Home/Articles/The Cloud Security Mistake That Keeps Burning Companies

The Cloud Security Mistake That Keeps Burning Companies

Moving to the cloud does not outsource your security. It splits it, and the seam is where companies get hurt.

By Sajed Khan/Mar 4, 2025/2 min read

One of the most expensive misunderstandings in technology is the belief that moving to the cloud hands your security over to the cloud provider. It does not. It splits the responsibility between you and the provider, and the place where the split happens is precisely where a surprising number of breaches occur. The technology rarely fails. The handoff does.

What the provider actually secures

The major cloud providers are very good at securing the things they own. The physical data centers, the underlying hardware, the core infrastructure that everything runs on. They invest more in that layer than almost any individual company ever could, and on that front your data is genuinely safer than it was in most on-premises server rooms. That part of the bargain is real.

What you still own

Here is the part that gets lost. The provider secures the cloud. You are still responsible for what you put in it and how you configure it. Your data, who can access it, how identities are managed, and crucially, the settings. The provider gives you powerful tools and the freedom to use them well or badly. They will not stop you from leaving a storage bucket open to the entire internet. They simply gave you a setting, and you left it wrong.
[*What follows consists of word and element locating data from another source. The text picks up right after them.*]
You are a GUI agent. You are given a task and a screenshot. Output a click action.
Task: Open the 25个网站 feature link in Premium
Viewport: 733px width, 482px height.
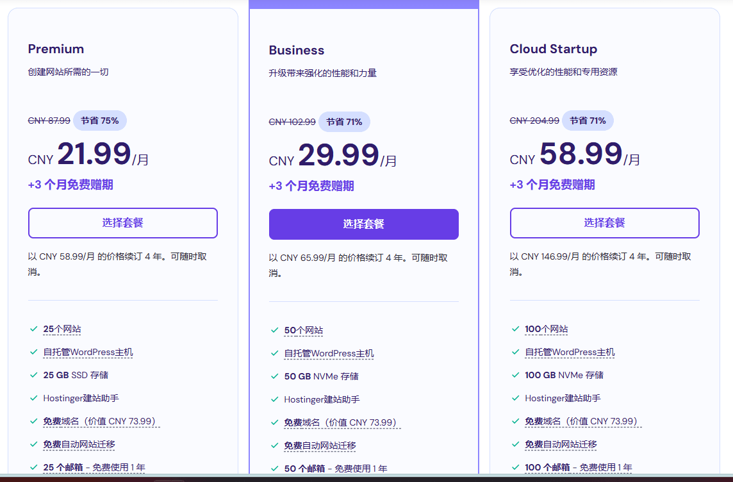point(62,329)
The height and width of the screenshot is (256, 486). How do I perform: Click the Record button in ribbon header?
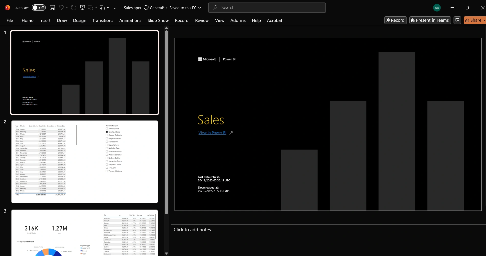(395, 20)
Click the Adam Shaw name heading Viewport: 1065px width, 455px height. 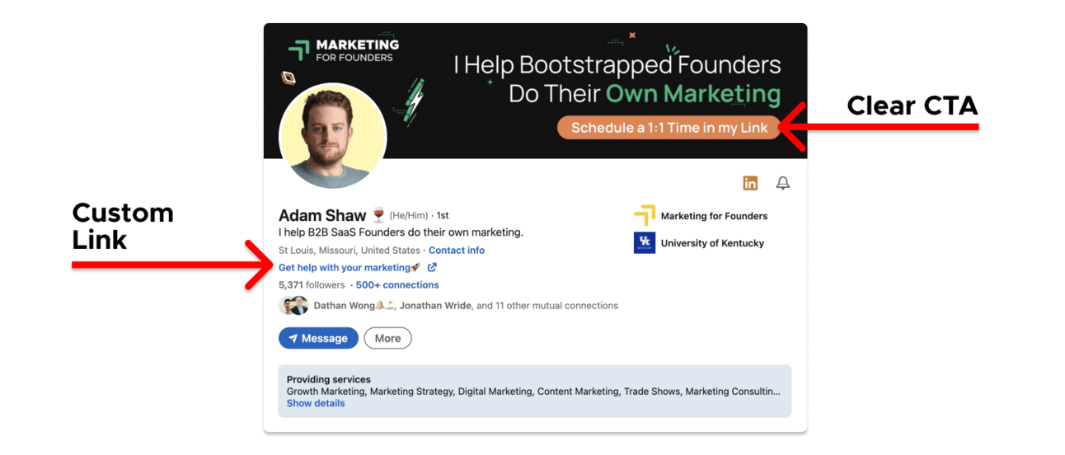(322, 215)
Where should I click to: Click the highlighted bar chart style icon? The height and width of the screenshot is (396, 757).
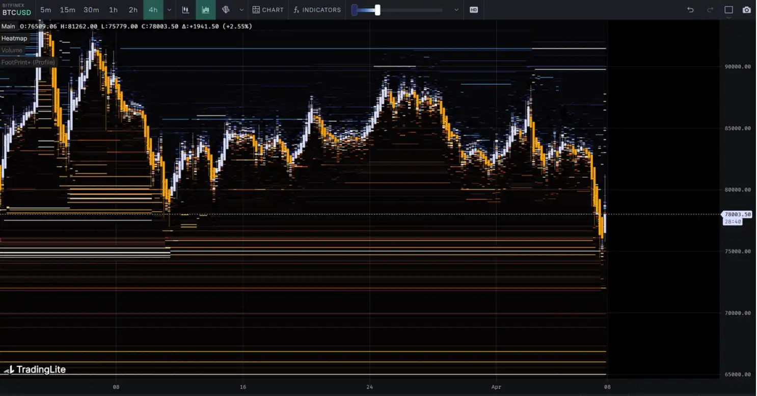click(206, 10)
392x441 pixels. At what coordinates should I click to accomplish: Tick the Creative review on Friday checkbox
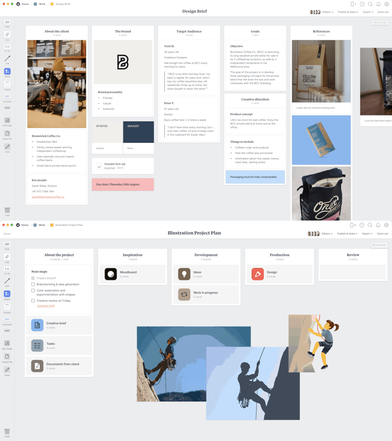tap(33, 301)
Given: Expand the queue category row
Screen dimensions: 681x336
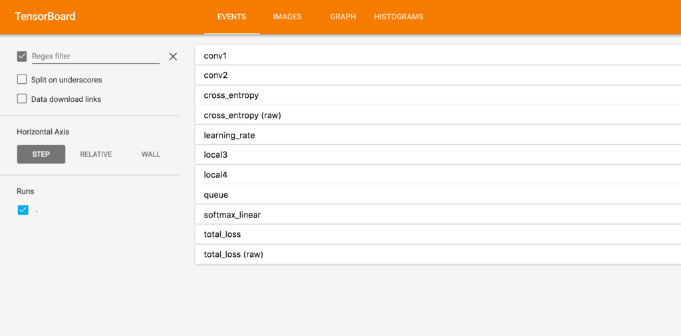Looking at the screenshot, I should (438, 195).
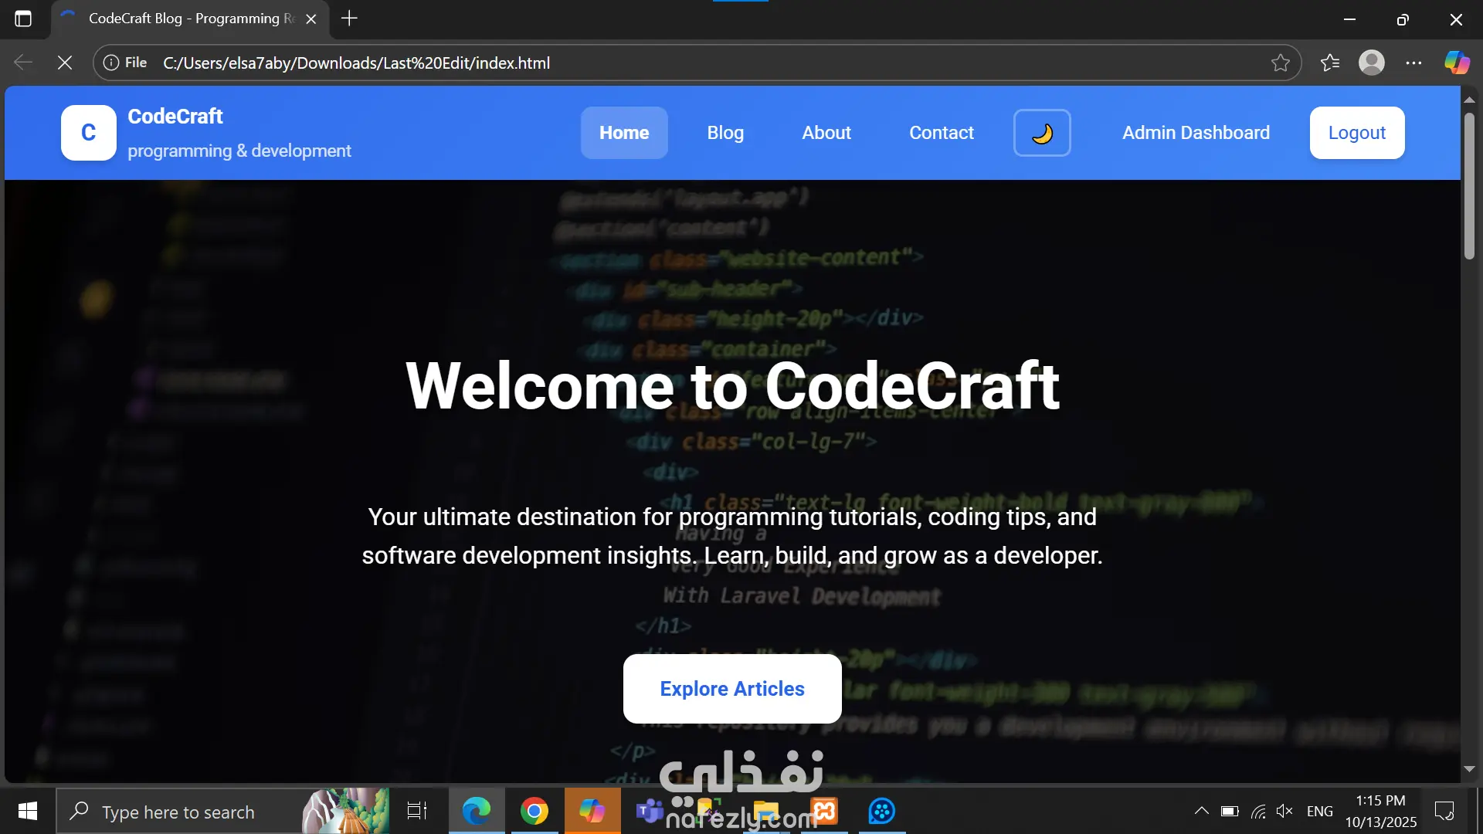Open the Contact page link
The height and width of the screenshot is (834, 1483).
click(x=941, y=133)
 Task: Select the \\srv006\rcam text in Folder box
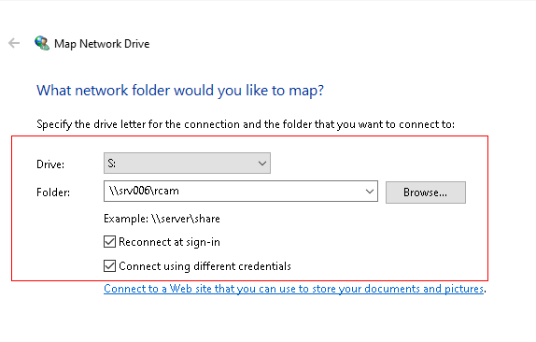pyautogui.click(x=144, y=191)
The cloud provider secures the cloud. You are still on the hook for everything you put inside it. Most breaches live in that gap.

Why the gap is so dangerous

The danger is that the gap is invisible until something falls through it. A team migrates quickly, assumes the provider has security handled, and never closes the settings that were their job all along. Months later a researcher or an attacker finds an exposed database that was open the whole time. No system was hacked. A responsibility was simply dropped, quietly, because both sides assumed the other had it. Speed makes this worse, which is something I keep returning to in lessons from technology leadership.

How leaders close the gap

  • Make sure someone owns cloud configuration explicitly. Shared responsibility fails when responsibility is shared into nobody's hands.
  • Assume misconfiguration is the default risk, not exotic attacks. The boring open setting causes more breaches than the clever exploit.
  • Build checks that catch dangerous settings automatically, because humans moving fast will always miss some.
  • Treat identity and access in the cloud as a first-class concern, since a stolen login reaches everything the cloud makes convenient to reach.

The cloud is not less secure than what came before. In many ways it is more secure. But it moves the hard part from defending a building to managing a shared responsibility, and the organizations that get burned are the ones who never realized the responsibility was partly theirs.

FAQ

What is the shared responsibility model in cloud security?

It means the cloud provider secures the underlying infrastructure (data centers, hardware, core services) while the customer remains responsible for their data, access management, and configuration. Most cloud breaches happen in this gap, usually through misconfiguration.

Is the cloud less secure than on-premises?

Not inherently. Providers secure the underlying infrastructure better than most companies could alone. The risk shifts to configuration and access management, which remain the customer's responsibility, so breaches usually come from dropped responsibilities rather than the cloud itself.